◆ **Exercise brief**:
Lines in the listing below that contain the string "note" are to be found and copied.

◆ **Given data**:
_ _ _ _

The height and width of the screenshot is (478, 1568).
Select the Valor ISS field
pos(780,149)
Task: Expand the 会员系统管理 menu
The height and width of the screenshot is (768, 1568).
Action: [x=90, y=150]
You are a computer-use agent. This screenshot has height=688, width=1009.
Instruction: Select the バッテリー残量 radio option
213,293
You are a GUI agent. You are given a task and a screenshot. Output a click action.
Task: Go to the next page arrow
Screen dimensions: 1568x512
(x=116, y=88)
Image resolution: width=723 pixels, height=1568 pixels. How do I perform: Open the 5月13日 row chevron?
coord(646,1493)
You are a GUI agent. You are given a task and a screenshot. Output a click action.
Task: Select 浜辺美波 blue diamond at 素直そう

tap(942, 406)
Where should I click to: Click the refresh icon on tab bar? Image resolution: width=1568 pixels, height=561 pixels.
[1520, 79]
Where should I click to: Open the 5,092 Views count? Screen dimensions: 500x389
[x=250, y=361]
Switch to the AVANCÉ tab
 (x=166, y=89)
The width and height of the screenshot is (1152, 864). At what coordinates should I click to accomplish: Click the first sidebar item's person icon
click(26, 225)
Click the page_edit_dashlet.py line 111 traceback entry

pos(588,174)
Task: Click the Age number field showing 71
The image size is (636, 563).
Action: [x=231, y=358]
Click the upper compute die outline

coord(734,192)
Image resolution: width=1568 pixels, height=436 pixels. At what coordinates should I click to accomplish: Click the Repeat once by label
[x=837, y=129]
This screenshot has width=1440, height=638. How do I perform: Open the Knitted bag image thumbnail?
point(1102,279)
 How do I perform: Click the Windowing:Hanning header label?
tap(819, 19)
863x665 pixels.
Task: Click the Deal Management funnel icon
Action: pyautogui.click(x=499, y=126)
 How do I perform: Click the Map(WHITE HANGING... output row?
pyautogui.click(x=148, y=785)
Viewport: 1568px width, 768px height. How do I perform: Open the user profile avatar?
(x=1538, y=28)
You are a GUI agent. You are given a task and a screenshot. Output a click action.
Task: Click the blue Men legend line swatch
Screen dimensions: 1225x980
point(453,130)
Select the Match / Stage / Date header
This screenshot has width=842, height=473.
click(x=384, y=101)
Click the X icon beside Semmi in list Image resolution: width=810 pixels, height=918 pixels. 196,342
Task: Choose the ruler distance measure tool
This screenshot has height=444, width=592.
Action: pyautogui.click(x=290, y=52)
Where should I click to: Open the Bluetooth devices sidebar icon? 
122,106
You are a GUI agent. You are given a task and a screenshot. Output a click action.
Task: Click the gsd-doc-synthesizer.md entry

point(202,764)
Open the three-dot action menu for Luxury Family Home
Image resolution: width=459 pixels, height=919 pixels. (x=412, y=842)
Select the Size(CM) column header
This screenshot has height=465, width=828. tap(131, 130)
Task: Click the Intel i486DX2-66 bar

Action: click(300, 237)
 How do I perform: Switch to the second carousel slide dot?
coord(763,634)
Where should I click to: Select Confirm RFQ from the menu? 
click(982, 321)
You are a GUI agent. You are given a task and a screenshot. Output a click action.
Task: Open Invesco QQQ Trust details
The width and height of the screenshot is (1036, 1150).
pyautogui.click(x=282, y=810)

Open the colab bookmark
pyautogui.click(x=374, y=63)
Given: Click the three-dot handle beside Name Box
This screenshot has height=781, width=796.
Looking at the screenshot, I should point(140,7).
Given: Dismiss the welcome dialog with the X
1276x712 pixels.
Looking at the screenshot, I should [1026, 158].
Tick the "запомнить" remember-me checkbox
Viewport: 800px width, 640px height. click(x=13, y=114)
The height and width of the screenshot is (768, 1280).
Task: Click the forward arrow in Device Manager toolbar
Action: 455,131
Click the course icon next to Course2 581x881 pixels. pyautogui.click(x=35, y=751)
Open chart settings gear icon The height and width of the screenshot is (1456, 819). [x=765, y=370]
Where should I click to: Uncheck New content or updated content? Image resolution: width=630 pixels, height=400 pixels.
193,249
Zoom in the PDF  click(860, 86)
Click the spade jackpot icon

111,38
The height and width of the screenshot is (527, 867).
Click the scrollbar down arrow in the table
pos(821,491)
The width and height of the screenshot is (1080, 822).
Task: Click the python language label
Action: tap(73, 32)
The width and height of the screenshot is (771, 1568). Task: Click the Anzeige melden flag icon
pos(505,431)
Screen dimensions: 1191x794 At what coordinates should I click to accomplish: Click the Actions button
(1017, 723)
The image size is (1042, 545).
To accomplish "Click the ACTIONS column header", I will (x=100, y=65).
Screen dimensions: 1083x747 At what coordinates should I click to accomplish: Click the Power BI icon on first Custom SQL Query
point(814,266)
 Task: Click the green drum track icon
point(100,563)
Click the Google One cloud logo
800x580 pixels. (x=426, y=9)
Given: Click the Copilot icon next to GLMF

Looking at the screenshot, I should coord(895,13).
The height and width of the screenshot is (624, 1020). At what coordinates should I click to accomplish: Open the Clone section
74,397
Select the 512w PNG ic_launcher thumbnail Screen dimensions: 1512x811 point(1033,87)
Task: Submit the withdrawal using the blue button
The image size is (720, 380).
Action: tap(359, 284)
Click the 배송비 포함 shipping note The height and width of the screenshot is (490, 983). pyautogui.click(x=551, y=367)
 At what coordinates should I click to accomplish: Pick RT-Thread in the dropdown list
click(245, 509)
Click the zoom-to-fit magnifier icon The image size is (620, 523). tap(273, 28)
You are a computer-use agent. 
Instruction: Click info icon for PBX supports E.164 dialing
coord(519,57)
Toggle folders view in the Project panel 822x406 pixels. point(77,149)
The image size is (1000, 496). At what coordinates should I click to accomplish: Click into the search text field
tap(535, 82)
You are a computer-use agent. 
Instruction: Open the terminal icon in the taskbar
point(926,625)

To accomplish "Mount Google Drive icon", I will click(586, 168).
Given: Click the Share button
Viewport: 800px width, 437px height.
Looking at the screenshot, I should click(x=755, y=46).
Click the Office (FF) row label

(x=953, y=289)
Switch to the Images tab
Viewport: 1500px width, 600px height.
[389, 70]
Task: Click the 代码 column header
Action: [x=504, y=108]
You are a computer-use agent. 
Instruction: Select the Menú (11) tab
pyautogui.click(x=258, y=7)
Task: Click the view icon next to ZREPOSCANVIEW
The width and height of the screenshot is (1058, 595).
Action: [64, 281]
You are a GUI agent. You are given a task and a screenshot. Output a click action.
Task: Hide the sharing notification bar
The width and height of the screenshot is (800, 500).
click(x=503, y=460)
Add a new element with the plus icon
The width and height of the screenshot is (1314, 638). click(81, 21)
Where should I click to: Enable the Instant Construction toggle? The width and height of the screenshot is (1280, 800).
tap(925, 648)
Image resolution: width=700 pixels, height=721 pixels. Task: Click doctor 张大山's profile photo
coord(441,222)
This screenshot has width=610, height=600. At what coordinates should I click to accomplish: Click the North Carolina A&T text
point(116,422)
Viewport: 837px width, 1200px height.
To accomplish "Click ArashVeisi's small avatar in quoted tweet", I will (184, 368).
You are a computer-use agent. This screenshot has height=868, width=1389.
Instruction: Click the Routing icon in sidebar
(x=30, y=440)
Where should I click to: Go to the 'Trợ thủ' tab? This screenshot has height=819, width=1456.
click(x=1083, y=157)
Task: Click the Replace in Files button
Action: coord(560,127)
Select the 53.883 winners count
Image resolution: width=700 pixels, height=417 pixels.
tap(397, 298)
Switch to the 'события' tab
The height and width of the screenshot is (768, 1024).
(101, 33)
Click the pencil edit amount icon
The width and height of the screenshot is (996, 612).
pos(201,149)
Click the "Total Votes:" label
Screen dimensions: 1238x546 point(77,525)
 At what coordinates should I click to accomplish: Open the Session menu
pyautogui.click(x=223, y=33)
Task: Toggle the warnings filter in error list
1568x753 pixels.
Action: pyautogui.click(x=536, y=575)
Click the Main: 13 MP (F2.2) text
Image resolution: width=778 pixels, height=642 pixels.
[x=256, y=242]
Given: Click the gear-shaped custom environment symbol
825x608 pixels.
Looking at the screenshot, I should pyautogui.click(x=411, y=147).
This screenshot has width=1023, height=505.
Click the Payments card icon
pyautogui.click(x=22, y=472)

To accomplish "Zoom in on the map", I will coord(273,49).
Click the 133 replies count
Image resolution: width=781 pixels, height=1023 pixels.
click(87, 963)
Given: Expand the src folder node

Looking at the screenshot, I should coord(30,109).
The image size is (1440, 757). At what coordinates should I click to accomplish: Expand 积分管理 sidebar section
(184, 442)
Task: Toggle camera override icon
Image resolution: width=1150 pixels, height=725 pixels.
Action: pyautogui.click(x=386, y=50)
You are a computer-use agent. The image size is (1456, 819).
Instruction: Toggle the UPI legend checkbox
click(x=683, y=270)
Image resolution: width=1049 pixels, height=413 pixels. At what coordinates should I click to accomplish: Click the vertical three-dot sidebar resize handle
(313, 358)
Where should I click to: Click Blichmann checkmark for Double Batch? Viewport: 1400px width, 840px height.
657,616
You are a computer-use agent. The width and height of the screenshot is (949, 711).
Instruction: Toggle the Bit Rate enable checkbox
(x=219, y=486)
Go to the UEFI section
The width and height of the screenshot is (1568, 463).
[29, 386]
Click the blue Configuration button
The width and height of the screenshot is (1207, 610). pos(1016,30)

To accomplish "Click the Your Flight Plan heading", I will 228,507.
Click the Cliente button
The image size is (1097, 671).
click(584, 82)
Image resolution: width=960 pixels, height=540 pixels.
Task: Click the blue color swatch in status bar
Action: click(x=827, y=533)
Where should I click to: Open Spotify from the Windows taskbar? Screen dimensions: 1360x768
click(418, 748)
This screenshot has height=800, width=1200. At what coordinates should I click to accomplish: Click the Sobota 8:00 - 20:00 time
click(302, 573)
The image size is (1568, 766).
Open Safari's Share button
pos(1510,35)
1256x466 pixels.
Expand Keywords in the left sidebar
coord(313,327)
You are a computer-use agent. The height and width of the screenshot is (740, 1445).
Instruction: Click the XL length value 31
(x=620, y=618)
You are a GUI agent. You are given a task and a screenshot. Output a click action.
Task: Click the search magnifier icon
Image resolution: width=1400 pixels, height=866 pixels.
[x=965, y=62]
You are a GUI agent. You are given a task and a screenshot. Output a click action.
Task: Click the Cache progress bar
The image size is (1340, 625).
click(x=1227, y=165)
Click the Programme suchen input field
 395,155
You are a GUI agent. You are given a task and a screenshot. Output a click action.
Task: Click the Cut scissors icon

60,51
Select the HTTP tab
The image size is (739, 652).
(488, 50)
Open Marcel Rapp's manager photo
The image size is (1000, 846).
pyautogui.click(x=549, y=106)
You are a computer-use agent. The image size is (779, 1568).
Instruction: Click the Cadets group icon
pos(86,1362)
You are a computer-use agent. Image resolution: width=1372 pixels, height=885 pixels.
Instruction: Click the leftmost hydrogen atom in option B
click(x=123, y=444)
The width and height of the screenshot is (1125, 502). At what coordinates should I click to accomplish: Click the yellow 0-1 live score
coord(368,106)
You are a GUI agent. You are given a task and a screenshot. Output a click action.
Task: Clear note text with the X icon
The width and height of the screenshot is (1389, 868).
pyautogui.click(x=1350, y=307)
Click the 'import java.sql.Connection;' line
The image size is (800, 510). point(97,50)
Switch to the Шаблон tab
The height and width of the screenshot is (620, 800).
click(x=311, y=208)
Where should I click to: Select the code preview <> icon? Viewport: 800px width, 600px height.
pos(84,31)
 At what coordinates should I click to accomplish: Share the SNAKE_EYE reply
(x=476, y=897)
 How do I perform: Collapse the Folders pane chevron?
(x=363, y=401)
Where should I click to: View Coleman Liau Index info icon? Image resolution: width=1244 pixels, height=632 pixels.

_ _ _ _

◆ **Answer box**:
Click the 배송비 포함 shipping note The height and width of the screenshot is (490, 983). pyautogui.click(x=551, y=367)
Task: Clear note text with the X icon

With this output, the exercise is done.